Carteirada sem carteira

15/05/2018 às 20:37.
Atualizado em 03/11/2021 às 02:51


Em dez anos de atividade na Corregedoria, constatei que o “campeão de audiência” nos processos disciplinares é a “carteirada”. Esta é a gíria que designa o ato de se apresentar por meio da respectiva carteira. Não é que seja proibido identificar-se. O problema são as circunstâncias, que podem ser escandalosas ou abusivas. É por isso que uma boa “carteira” costuma ser sem a carteira. O interlocutor, avaliando a sua postura, fica sem dúvida de que você tem a autoridade com a qual se apresentou.

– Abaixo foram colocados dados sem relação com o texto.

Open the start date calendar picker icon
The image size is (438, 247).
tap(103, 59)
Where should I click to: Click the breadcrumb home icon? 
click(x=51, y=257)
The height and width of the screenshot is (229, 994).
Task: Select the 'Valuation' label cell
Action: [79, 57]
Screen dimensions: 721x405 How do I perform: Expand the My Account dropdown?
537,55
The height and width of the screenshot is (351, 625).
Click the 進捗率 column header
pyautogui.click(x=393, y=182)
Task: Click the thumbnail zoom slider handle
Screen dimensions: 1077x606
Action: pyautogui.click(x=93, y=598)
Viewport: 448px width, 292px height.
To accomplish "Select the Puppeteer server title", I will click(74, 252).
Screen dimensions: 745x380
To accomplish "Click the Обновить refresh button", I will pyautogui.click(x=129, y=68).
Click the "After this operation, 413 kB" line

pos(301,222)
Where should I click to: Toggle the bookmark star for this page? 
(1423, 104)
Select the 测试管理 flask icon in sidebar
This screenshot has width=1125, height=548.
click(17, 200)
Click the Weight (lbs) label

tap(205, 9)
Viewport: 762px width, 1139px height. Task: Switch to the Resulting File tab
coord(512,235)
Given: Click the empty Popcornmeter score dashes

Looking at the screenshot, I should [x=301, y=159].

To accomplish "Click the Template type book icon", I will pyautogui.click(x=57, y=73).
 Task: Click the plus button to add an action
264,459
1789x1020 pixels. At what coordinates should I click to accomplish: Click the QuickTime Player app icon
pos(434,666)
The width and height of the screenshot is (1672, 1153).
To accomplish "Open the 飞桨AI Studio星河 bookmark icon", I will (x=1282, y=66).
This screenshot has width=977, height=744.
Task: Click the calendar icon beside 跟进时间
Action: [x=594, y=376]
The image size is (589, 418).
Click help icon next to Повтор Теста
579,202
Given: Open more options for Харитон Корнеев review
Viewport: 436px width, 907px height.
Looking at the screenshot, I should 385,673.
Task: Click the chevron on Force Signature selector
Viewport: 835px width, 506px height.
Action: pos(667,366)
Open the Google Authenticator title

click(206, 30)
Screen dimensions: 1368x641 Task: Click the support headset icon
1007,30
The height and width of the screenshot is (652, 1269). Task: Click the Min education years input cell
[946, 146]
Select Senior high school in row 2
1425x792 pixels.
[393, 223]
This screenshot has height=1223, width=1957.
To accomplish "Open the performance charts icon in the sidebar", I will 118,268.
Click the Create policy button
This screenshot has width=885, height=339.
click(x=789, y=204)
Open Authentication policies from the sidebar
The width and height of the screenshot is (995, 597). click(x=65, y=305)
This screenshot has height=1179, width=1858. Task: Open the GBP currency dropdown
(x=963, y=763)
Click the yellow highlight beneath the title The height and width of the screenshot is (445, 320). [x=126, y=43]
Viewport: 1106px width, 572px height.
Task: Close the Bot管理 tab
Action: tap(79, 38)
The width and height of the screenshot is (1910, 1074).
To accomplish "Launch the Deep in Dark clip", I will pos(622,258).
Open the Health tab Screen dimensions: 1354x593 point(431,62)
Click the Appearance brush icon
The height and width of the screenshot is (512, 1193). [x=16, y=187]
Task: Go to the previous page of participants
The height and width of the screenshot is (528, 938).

Foi assim que se sucedeu comigo e minha família na Argentina. Estávamos cumprindo uma etapa do mestrado em Buenos Aires. Ao passar próximo de uma unidade da Polícia Federal Argentina, decidi entrar para conhecer a estrutura deles. 

- Buenos días, Señor - caprichei no espanhol ao dirigir a palavra ao jovem policial impecavelmente fardado.

- “Buen día”. É assim que os argentinos cumprimentam coloquialmente.

Eu me apresentei como delegado federal e disse que gostaria de conhecer as instalações. Então, ele me pediu a carteira e esclareci que não estava na posse dela naquele momento. O diálogo que se seguiu mostrou a compreensível inexperiência daquele colega e “hermano”.

– Entonces, ¿cómo puede pruebar que es autoridad policial en Brasil?

Argumentei que eu não havia me apresentado para me livrar de uma suspeita ou para auferir vantagem indevida. Eu queria apenas conhecer os colegas de profissão na Argentina.

Ainda desconfiado, ele ordenou que aguardássemos, pois levaria o caso ao “comisario-jefe”. Menos de um minuto após, o chefe veio nos receber. Ao contrário do jovem policial, ele precisou de poucos segundos para chegar a esta conclusão: a minha postura valia mais que a carteira.

- ¡Sean bienbenidos! Es un placer recibir un colega de la PF de Brasil. Ele nos recebeu com café e percorremos a delegacia. Na despedida arrancou do ombro a sua divisa de “comisario” e me presenteou. Disse que esse é um costume, quando recebem um visitante ilustre. Eu me senti realmente distinto. E tudo começou com uma carteirada sem carteira.

*Advogado, professor da Faculdade Promove, mestre em Educação, delegado federal aposentado e autor de “Como Passei em 15 Concursos”.